How to improve a Marketplace?

If you had to improve the Olist marketplace, what would you do? (HINT: Data)

Olist, a Brazilian e-commerce marketplace integrator, has raised more than $126 million since its 2015 inception. Founded with the mission of “empowering trade”, it connects +100k merchants (as of December, 2021) from all over Brazil to different marketplaces with a single contract and a drop-shipping model to send products directly from stores to clients using logistics partners.

The anonymised datasets used in this case study were generously provided by Olist. Consist of a sample of their real data, with information on +100k orders from 2016 to 2018 as well as +8k Marketing Qualified Leads (MQLs) from potential sellers that requested contact between Jun 2017 and Jun 2018. You can find (and play with!) these datasets here and here.

— Olist public data schema. Source: Kaggle & Kaggle

What does to ‘improve’ mean, anyway? Marketplaces performance metrics.

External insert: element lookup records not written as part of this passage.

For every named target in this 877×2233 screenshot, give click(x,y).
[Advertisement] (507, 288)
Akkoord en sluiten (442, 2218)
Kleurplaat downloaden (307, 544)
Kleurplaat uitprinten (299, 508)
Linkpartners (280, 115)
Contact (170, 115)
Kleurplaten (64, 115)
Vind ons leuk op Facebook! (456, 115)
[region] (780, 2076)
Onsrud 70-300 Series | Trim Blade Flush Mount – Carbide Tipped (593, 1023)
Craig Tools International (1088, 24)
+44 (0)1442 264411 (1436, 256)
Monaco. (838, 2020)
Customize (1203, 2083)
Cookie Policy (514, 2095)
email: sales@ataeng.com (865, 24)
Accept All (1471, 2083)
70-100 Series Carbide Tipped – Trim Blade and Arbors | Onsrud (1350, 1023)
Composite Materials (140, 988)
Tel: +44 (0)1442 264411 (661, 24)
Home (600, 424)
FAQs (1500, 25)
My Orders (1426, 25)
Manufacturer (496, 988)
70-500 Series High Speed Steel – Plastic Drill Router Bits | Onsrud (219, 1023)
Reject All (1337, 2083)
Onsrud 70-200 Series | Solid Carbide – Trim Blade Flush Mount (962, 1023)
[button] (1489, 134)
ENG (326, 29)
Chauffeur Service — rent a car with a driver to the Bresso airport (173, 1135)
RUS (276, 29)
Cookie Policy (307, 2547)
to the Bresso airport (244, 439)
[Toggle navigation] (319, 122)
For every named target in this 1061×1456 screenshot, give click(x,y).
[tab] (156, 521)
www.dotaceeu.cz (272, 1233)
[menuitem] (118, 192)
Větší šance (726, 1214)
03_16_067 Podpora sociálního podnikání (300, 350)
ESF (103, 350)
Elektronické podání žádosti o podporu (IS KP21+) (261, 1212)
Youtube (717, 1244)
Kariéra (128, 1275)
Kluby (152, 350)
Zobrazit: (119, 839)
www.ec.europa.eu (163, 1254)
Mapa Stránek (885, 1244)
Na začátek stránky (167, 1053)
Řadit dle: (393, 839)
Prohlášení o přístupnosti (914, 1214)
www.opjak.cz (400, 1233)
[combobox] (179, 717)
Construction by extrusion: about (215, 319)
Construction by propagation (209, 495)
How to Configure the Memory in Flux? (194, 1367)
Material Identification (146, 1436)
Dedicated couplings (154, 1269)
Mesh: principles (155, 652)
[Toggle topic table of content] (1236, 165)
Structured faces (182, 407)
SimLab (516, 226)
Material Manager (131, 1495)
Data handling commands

Growth is usually the main goal for any team of most successful companies (once product/market fit is achieved). There are two main components to drive growth 1) the ability to acquire new customers (it is pretty much impossible to grow if the user base is not increasing), and 2) the ability to retain current users (it is really hard to grow while losing past users and, certainly, not sustainable in the long run).

Unlike ‘typical’ 2-sided marketplaces, Olist facilitates the interaction between sellers and buyers by providing the sellers an intermediary unique platform to +10 marketplaces (including Amazon, Mercado Livre,…etc). Based on this business model, Olist’ real customers are the merchants and its (indirect) supply, the +3 million end purchasers.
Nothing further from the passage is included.